Mingzhou lies at the meeting point of three rivers in the southern coast. It was the earliest external trade port, and the earliest port to have routes to Japan and Korea. In the middle of Tang dynasty, all missionaries and students send by the Japanese government to China landed in Mingzhou. Later Mingzhou also traded with South East Asia and northern Africa. Its shipping industry also prospered.
Quanzhou is a world-renowned international port. It saw its height during the Song dynasty and became the main port where the Song government received foreign missions. The port has lots of ships. The wharf was full of imported spice, pearl and exported porcelain and silk. Arabian, Persian, Indian and Italian merchants settled and married there.

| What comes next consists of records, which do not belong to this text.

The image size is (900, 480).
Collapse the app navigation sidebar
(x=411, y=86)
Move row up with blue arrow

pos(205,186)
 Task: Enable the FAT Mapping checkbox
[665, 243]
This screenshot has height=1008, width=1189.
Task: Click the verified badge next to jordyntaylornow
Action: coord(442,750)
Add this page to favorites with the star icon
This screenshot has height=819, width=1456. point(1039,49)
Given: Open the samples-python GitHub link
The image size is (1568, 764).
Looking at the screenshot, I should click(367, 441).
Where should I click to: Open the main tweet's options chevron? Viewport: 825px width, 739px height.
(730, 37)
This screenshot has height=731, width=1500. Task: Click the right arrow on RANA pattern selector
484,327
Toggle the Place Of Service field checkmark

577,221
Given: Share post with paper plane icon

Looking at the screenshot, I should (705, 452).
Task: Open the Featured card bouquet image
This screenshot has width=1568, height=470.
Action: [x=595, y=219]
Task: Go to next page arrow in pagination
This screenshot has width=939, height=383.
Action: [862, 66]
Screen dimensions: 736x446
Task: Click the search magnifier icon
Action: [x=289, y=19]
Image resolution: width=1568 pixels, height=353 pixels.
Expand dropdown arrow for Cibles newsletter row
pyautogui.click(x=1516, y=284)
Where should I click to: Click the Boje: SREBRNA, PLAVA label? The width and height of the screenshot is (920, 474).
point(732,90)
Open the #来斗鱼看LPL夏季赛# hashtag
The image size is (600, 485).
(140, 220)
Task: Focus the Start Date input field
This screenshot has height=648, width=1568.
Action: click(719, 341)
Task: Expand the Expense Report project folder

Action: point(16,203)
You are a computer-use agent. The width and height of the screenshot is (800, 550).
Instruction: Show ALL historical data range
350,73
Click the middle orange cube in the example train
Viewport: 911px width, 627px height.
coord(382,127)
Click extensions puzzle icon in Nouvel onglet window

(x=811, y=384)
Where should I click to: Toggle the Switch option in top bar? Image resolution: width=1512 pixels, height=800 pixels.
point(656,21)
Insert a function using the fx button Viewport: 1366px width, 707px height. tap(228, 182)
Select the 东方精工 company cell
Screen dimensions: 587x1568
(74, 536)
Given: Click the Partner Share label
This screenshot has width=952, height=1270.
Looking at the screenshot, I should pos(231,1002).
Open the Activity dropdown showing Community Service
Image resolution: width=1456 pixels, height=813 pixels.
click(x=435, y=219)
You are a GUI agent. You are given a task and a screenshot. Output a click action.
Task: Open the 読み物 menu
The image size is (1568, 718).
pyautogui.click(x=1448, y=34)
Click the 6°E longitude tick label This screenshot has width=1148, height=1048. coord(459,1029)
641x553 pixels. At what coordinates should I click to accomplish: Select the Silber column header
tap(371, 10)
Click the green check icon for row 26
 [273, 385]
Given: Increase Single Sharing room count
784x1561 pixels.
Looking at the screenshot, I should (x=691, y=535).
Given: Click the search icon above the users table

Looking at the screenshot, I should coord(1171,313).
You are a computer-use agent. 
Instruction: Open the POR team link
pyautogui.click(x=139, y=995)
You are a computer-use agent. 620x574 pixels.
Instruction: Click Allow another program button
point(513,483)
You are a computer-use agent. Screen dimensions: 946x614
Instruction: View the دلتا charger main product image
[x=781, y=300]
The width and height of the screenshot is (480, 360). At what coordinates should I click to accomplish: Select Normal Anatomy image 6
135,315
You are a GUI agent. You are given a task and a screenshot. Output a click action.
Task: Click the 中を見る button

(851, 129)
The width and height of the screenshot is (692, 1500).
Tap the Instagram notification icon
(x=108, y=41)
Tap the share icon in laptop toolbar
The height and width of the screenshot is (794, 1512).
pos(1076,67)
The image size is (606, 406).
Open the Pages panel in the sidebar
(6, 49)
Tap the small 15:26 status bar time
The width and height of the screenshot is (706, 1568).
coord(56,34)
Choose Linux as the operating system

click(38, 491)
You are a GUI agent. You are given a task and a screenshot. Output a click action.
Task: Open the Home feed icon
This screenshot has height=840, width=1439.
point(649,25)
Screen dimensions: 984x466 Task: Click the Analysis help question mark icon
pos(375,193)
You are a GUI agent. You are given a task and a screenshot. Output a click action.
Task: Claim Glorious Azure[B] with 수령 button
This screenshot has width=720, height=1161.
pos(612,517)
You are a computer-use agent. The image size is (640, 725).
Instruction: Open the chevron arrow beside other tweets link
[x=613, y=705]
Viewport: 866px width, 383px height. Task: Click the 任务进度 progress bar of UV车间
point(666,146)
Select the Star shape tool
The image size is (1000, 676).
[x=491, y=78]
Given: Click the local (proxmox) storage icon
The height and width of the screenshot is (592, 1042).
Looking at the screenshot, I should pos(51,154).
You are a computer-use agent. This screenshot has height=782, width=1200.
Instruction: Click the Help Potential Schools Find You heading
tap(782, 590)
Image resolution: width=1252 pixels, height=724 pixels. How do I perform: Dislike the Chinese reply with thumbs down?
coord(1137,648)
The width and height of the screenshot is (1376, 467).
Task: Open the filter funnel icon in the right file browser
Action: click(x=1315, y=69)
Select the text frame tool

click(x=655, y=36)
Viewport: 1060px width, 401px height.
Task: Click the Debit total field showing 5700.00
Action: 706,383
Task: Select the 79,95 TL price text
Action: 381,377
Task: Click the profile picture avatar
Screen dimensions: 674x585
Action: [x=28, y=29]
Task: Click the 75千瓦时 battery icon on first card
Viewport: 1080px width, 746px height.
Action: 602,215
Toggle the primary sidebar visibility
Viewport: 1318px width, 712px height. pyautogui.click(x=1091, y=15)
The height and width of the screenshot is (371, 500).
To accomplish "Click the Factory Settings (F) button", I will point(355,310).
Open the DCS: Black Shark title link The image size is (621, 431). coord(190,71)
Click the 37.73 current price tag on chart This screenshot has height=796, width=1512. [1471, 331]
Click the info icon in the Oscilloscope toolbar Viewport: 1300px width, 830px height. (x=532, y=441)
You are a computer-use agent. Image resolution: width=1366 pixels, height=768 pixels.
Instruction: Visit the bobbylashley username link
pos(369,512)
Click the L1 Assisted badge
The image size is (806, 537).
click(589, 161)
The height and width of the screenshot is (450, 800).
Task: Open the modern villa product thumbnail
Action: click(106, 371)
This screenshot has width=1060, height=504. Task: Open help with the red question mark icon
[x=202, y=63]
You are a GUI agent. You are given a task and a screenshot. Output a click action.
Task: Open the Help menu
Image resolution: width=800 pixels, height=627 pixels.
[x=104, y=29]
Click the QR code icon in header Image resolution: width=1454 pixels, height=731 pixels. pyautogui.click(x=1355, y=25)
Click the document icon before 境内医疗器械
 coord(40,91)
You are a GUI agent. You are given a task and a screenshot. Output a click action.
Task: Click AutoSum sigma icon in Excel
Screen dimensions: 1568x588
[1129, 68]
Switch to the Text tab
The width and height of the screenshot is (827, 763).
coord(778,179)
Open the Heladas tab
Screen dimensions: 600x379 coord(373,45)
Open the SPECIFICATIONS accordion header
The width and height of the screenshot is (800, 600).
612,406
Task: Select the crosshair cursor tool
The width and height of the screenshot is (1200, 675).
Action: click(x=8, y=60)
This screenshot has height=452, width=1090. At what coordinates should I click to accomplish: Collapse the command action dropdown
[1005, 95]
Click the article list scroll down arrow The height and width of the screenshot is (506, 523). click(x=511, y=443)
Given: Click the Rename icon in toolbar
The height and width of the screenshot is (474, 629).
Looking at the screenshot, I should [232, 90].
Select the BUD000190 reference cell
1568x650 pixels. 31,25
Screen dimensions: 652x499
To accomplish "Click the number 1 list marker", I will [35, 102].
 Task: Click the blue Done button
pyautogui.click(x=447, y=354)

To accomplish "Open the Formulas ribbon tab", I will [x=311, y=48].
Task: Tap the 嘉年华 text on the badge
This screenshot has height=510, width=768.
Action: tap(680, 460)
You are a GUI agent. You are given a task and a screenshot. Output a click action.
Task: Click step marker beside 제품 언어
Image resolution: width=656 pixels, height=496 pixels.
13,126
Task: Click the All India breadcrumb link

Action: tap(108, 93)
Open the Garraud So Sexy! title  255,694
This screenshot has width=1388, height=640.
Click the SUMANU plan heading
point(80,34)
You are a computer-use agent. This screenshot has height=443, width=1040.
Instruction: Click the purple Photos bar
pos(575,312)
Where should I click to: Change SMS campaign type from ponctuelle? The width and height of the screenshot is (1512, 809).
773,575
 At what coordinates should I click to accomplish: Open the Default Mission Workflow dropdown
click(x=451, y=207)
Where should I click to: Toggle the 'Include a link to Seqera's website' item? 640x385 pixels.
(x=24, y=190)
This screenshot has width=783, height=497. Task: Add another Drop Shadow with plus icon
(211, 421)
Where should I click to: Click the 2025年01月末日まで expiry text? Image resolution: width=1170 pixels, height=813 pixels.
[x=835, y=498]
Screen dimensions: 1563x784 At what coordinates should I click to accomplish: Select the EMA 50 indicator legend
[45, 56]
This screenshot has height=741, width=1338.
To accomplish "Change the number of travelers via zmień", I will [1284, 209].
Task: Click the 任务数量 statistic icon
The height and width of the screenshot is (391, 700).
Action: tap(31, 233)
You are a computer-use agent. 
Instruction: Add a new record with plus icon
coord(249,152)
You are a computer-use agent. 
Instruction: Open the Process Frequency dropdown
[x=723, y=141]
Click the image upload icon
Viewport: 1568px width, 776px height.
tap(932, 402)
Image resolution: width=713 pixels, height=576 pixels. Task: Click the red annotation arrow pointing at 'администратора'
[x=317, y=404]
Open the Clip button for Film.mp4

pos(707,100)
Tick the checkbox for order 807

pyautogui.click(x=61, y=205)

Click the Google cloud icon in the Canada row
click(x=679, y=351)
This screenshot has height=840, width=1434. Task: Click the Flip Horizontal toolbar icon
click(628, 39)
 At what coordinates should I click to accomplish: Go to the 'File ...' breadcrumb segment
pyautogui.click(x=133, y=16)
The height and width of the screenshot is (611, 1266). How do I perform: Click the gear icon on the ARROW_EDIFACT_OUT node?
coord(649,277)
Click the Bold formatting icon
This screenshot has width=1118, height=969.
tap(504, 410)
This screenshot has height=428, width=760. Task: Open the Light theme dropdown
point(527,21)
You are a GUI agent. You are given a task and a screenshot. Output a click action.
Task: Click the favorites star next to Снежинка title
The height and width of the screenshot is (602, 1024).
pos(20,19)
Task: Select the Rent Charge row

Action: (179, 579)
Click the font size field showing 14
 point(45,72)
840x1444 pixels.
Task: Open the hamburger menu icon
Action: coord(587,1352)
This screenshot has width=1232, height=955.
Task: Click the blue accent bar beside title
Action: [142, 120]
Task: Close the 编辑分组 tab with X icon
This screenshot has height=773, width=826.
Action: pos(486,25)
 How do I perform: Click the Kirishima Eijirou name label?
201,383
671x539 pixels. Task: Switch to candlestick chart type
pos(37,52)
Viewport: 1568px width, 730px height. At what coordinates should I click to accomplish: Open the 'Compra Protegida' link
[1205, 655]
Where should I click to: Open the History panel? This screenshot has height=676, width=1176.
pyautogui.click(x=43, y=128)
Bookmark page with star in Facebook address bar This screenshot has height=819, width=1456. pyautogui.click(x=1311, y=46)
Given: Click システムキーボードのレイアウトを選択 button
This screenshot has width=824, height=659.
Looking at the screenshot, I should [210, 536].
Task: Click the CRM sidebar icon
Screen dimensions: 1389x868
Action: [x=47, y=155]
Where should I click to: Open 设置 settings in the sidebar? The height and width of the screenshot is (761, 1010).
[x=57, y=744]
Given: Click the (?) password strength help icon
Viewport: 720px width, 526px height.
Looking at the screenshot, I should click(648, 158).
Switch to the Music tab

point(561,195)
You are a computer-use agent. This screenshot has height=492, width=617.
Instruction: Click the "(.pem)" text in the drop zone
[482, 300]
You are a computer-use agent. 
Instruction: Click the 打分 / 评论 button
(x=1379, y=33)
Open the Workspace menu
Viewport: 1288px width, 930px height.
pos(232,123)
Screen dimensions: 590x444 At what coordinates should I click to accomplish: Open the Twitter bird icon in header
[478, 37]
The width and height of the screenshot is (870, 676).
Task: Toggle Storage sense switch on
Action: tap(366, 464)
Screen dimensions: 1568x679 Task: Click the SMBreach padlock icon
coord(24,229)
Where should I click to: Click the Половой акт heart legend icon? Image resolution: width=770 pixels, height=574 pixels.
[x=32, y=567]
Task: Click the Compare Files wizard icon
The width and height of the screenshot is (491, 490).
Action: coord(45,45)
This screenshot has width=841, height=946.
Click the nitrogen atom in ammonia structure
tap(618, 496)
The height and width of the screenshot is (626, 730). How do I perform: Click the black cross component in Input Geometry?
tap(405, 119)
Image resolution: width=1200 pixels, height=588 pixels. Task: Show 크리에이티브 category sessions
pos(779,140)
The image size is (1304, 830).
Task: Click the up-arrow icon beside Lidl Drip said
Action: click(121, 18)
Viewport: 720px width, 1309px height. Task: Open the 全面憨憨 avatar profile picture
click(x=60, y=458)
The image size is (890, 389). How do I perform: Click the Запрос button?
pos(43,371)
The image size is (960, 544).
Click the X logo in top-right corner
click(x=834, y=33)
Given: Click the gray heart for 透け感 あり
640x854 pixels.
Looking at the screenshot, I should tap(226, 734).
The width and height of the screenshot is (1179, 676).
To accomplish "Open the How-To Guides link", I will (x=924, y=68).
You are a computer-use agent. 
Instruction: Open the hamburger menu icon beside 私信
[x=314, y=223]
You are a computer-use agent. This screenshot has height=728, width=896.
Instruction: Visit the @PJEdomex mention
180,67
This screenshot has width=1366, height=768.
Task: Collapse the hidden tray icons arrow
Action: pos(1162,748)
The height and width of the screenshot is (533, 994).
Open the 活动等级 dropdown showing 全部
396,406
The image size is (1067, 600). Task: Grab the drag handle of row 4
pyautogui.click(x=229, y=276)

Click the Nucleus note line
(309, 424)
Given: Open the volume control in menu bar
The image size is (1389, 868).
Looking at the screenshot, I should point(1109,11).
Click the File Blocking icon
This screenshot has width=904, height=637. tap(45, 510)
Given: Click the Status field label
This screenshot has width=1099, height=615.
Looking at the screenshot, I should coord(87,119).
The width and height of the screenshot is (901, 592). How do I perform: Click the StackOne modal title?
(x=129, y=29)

Zhenghe - the first sea hero in China
Zhengzhou was of the Hui nation. Since young he heard from his father and grandfather stories and customs of the Western world, and dreamed to have exciting sea voyage. He was kidnapped by the Ming army when twelve, and became a little eunuch. Since he is intelligent and possesses warrior skills, Zhenghe was highly praised by Emperor Zhudi. In 1405, he was sent to lead a fleet of ships on a mission to the West and returned two years later. In 28 years he had been sent seven times on mission, visiting a region stretching from Liuqiu and Philippines in the east, to Indian Ocean and Red Sea in the west. Communication, trade and friendship between Asia and Africa were bridged. Zhenghe led a large fleet of ships, with several hundreds to a thousand ships each carrying four to five hundred people. According to the "Mingshi" (history of the Ming dynasty), Zhenghe led more than twenty thousand people on his first trip. It was the largest ancient fleet. His seven voyages arouse the attention of the whole world, and marked the height of the development of the Silk Route. Zhenghe became the first sea hero in China.